Format these lines as a JSON list of strings, with one string for each line and blank lines omitted.
BEGIN DATA TO PROCESS
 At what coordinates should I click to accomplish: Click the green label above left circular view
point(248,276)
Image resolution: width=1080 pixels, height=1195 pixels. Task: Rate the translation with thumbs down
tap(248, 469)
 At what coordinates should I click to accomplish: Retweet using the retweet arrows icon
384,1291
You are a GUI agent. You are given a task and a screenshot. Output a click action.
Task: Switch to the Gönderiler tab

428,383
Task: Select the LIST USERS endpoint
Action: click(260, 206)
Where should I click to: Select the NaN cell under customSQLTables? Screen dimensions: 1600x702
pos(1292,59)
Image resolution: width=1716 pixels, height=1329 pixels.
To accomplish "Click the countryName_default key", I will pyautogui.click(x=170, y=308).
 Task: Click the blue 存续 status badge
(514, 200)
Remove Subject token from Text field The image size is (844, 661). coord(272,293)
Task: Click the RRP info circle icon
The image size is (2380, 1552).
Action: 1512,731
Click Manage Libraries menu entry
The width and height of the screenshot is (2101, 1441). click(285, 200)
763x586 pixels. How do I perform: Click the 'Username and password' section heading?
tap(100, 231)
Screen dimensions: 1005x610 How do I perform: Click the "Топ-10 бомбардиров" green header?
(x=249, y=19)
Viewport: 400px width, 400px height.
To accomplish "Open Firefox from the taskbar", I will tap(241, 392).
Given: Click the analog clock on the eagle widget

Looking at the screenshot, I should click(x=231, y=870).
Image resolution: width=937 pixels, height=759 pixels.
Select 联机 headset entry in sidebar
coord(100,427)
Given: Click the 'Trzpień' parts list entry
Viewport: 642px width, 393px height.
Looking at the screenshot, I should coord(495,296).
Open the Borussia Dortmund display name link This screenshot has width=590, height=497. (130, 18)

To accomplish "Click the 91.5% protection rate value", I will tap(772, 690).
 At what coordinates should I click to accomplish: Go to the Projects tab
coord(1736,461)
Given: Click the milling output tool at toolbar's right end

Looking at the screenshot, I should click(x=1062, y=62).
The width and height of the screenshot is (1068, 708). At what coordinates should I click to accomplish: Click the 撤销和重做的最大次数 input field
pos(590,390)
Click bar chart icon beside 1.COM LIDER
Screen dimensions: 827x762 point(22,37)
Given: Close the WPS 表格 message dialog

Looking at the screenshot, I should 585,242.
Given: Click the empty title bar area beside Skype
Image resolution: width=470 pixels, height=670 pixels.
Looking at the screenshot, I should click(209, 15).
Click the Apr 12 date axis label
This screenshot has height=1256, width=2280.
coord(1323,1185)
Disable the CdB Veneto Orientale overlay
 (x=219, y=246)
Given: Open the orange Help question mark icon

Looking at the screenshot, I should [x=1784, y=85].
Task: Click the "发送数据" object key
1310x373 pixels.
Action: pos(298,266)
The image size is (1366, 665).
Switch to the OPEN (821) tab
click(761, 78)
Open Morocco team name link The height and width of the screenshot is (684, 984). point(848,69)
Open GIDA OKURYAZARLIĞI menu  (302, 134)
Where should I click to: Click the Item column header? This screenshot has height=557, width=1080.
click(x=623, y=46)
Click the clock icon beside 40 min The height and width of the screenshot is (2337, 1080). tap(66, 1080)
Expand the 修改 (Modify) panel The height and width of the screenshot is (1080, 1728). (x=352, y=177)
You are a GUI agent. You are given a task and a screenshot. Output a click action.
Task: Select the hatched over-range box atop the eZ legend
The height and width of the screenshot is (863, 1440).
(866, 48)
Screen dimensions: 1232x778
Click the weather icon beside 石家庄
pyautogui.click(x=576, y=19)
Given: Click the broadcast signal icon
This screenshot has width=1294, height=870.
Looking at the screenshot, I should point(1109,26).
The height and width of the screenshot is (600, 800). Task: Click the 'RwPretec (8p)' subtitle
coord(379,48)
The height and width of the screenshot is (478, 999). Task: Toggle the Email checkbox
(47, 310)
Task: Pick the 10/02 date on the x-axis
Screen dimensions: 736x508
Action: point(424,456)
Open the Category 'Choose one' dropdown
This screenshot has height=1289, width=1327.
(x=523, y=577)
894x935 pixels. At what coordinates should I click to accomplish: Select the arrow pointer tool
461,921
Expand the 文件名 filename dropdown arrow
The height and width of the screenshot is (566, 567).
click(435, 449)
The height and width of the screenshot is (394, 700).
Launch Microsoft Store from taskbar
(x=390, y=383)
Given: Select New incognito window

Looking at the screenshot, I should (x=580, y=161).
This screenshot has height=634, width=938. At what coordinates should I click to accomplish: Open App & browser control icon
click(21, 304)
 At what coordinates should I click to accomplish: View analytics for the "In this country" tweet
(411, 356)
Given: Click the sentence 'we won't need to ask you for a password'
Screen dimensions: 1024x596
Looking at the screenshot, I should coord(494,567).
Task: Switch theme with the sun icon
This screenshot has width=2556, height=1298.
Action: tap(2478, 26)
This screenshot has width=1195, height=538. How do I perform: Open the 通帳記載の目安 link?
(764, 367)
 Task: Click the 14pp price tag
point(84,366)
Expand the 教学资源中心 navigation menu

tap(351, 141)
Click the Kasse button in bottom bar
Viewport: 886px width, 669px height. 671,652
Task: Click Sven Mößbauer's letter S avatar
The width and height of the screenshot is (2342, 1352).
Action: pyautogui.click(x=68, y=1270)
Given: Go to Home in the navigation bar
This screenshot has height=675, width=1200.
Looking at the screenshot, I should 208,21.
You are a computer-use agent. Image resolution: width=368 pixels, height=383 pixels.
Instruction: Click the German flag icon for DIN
END DATA TO PROCESS
• RESPONSE TO THIS TASK
[
  " At what coordinates should I click to accomplish: Click the green label above left circular view",
  "point(248,276)",
  "Image resolution: width=1080 pixels, height=1195 pixels. Task: Rate the translation with thumbs down",
  "tap(248, 469)",
  " At what coordinates should I click to accomplish: Retweet using the retweet arrows icon",
  "384,1291",
  "You are a GUI agent. You are given a task and a screenshot. Output a click action.",
  "Task: Switch to the Gönderiler tab",
  "428,383",
  "Task: Select the LIST USERS endpoint",
  "Action: click(260, 206)",
  "Where should I click to: Select the NaN cell under customSQLTables? Screen dimensions: 1600x702",
  "pos(1292,59)",
  "Image resolution: width=1716 pixels, height=1329 pixels.",
  "To accomplish \"Click the countryName_default key\", I will pyautogui.click(x=170, y=308).",
  " Task: Click the blue 存续 status badge",
  "(514, 200)",
  "Remove Subject token from Text field The image size is (844, 661). coord(272,293)",
  "Task: Click the RRP info circle icon",
  "The image size is (2380, 1552).",
  "Action: 1512,731",
  "Click Manage Libraries menu entry",
  "The width and height of the screenshot is (2101, 1441). click(285, 200)",
  "763x586 pixels. How do I perform: Click the 'Username and password' section heading?",
  "tap(100, 231)",
  "Screen dimensions: 1005x610 How do I perform: Click the \"Топ-10 бомбардиров\" green header?",
  "(x=249, y=19)",
  "Viewport: 400px width, 400px height.",
  "To accomplish \"Open Firefox from the taskbar\", I will tap(241, 392).",
  "Given: Click the analog clock on the eagle widget",
  "Looking at the screenshot, I should click(x=231, y=870).",
  "Image resolution: width=937 pixels, height=759 pixels.",
  "Select 联机 headset entry in sidebar",
  "coord(100,427)",
  "Given: Click the 'Trzpień' parts list entry",
  "Viewport: 642px width, 393px height.",
  "Looking at the screenshot, I should coord(495,296).",
  "Open the Borussia Dortmund display name link This screenshot has width=590, height=497. (130, 18)",
  "To accomplish \"Click the 91.5% protection rate value\", I will tap(772, 690).",
  " At what coordinates should I click to accomplish: Go to the Projects tab",
  "coord(1736,461)",
  "Given: Click the milling output tool at toolbar's right end",
  "Looking at the screenshot, I should click(x=1062, y=62).",
  "The width and height of the screenshot is (1068, 708). At what coordinates should I click to accomplish: Click the 撤销和重做的最大次数 input field",
  "pos(590,390)",
  "Click bar chart icon beside 1.COM LIDER",
  "Screen dimensions: 827x762 point(22,37)",
  "Given: Close the WPS 表格 message dialog",
  "Looking at the screenshot, I should 585,242.",
  "Given: Click the empty title bar area beside Skype",
  "Image resolution: width=470 pixels, height=670 pixels.",
  "Looking at the screenshot, I should click(209, 15).",
  "Click the Apr 12 date axis label",
  "This screenshot has height=1256, width=2280.",
  "coord(1323,1185)",
  "Disable the CdB Veneto Orientale overlay",
  " (x=219, y=246)",
  "Given: Open the orange Help question mark icon",
  "Looking at the screenshot, I should [x=1784, y=85].",
  "Task: Click the \"发送数据\" object key",
  "1310x373 pixels.",
  "Action: pos(298,266)",
  "The image size is (1366, 665).",
  "Switch to the OPEN (821) tab",
  "click(761, 78)",
  "Open Morocco team name link The height and width of the screenshot is (684, 984). point(848,69)",
  "Open GIDA OKURYAZARLIĞI menu  (302, 134)",
  "Where should I click to: Click the Item column header? This screenshot has height=557, width=1080.",
  "click(x=623, y=46)",
  "Click the clock icon beside 40 min The height and width of the screenshot is (2337, 1080). tap(66, 1080)",
  "Expand the 修改 (Modify) panel The height and width of the screenshot is (1080, 1728). (x=352, y=177)",
  "You are a GUI agent. You are given a task and a screenshot. Output a click action.",
  "Task: Select the hatched over-range box atop the eZ legend",
  "The height and width of the screenshot is (863, 1440).",
  "(866, 48)",
  "Screen dimensions: 1232x778",
  "Click the weather icon beside 石家庄",
  "pyautogui.click(x=576, y=19)",
  "Given: Click the broadcast signal icon",
  "This screenshot has width=1294, height=870.",
  "Looking at the screenshot, I should point(1109,26).",
  "The height and width of the screenshot is (600, 800). Task: Click the 'RwPretec (8p)' subtitle",
  "coord(379,48)",
  "The height and width of the screenshot is (478, 999). Task: Toggle the Email checkbox",
  "(47, 310)",
  "Task: Pick the 10/02 date on the x-axis",
  "Screen dimensions: 736x508",
  "Action: point(424,456)",
  "Open the Category 'Choose one' dropdown",
  "This screenshot has height=1289, width=1327.",
  "(x=523, y=577)",
  "894x935 pixels. At what coordinates should I click to accomplish: Select the arrow pointer tool",
  "461,921",
  "Expand the 文件名 filename dropdown arrow",
  "The height and width of the screenshot is (566, 567).",
  "click(435, 449)",
  "The height and width of the screenshot is (394, 700).",
  "Launch Microsoft Store from taskbar",
  "(x=390, y=383)",
  "Given: Select New incognito window",
  "Looking at the screenshot, I should (x=580, y=161).",
  "This screenshot has height=634, width=938. At what coordinates should I click to accomplish: Open App & browser control icon",
  "click(21, 304)",
  " At what coordinates should I click to accomplish: View analytics for the \"In this country\" tweet",
  "(411, 356)",
  "Given: Click the sentence 'we won't need to ask you for a password'",
  "Screen dimensions: 1024x596",
  "Looking at the screenshot, I should coord(494,567).",
  "Task: Switch theme with the sun icon",
  "This screenshot has width=2556, height=1298.",
  "Action: tap(2478, 26)",
  "This screenshot has width=1195, height=538. How do I perform: Open the 通帳記載の目安 link?",
  "(764, 367)",
  " Task: Click the 14pp price tag",
  "point(84,366)",
  "Expand the 教学资源中心 navigation menu",
  "tap(351, 141)",
  "Click the Kasse button in bottom bar",
  "Viewport: 886px width, 669px height. 671,652",
  "Task: Click Sven Mößbauer's letter S avatar",
  "The width and height of the screenshot is (2342, 1352).",
  "Action: pyautogui.click(x=68, y=1270)",
  "Given: Go to Home in the navigation bar",
  "This screenshot has height=675, width=1200.",
  "Looking at the screenshot, I should 208,21.",
  "You are a computer-use agent. Image resolution: width=368 pixels, height=383 pixels.",
  "Instruction: Click the German flag icon for DIN"
]